Firebase AI Logic supports Gemini 3 Pro and Gemini 3 Pro Image (nano banana pro) for use on all platforms (in preview).

このページは Cloud Translation API によって翻訳されました。

Live API の構成オプション

Live API の基本的な実装でも、ユーザー向けの魅力的で強力なインタラクションを構築できます。
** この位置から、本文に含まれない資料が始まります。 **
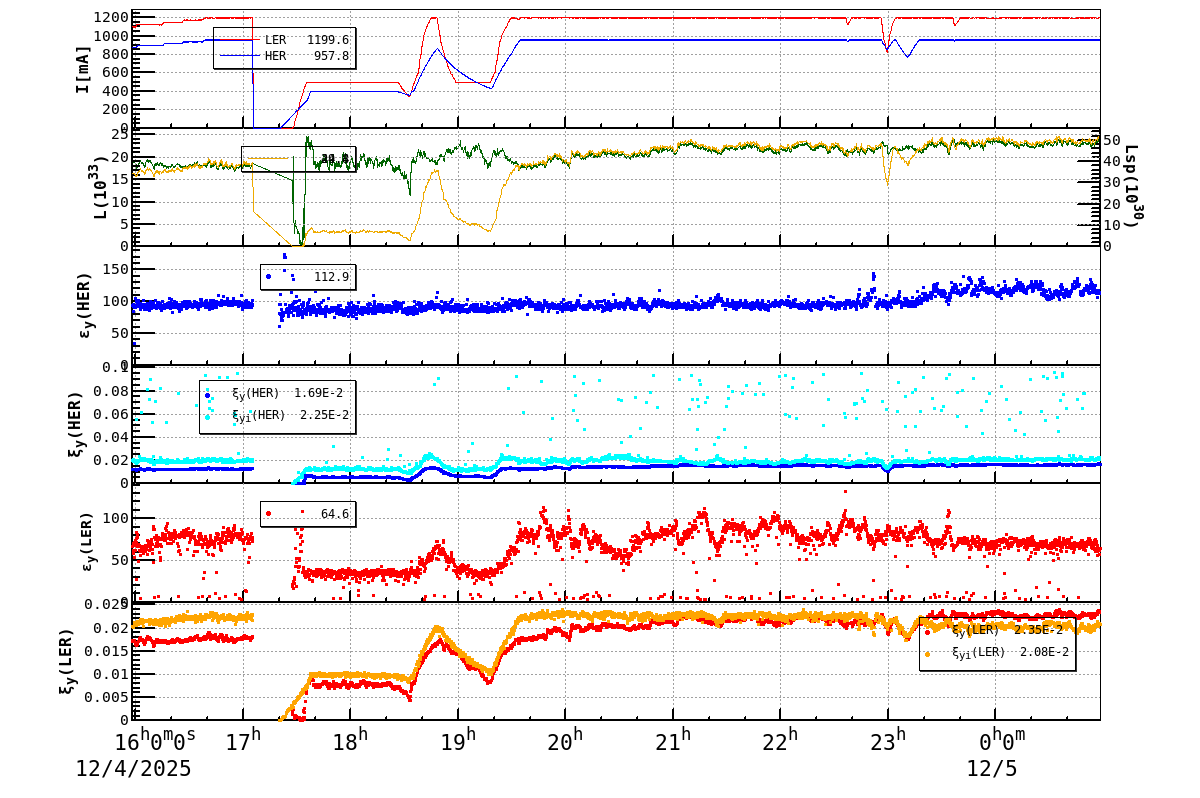Click the blue dot marker beside value 112.9
Viewport: 1200px width, 798px height.
268,277
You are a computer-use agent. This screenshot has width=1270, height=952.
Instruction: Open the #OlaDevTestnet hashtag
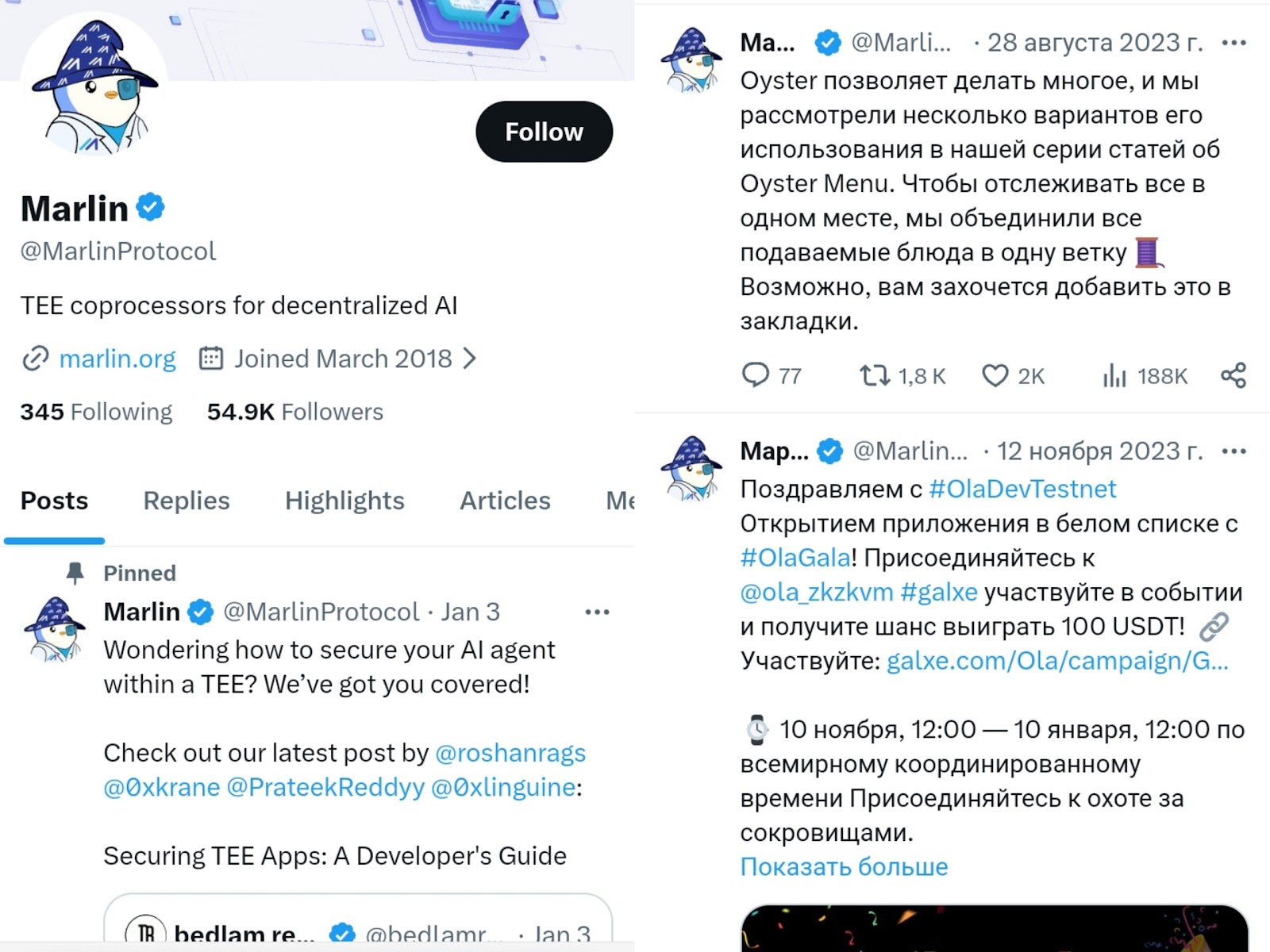[1022, 489]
必要に応じて、次の構成オプションを使用してエクスペリエンスをさらにカスタマイズできます。

回答の音声と言語
音声入出力の文字起こし
音声アクティビティ検出（VAD）
セッション管理

レスポンスの音声と言語

モデルに特定の音声で応答させたり、さまざまな言語で応答させたりできます。

レスポンスの音声を指定する

Gemini API プロバイダをクリックして、このページでプロバイダ固有のコンテンツとコードを表示します。

Live API は Chirp 3 を使用して、HD 音声で合成音声レスポンスをサポートしています。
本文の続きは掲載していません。